ABOUT THIS EXERCISE:
What you return must match the records exactly, line for line.
───── RECORDS SHOWN
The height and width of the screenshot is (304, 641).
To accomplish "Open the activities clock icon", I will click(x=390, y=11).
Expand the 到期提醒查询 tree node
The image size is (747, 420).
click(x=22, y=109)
──────────
SOLUTION TO THIS TASK:
The height and width of the screenshot is (304, 641).
To accomplish "Open the activities clock icon", I will click(x=390, y=11).
Expand the 到期提醒查询 tree node
The image size is (747, 420).
click(x=22, y=109)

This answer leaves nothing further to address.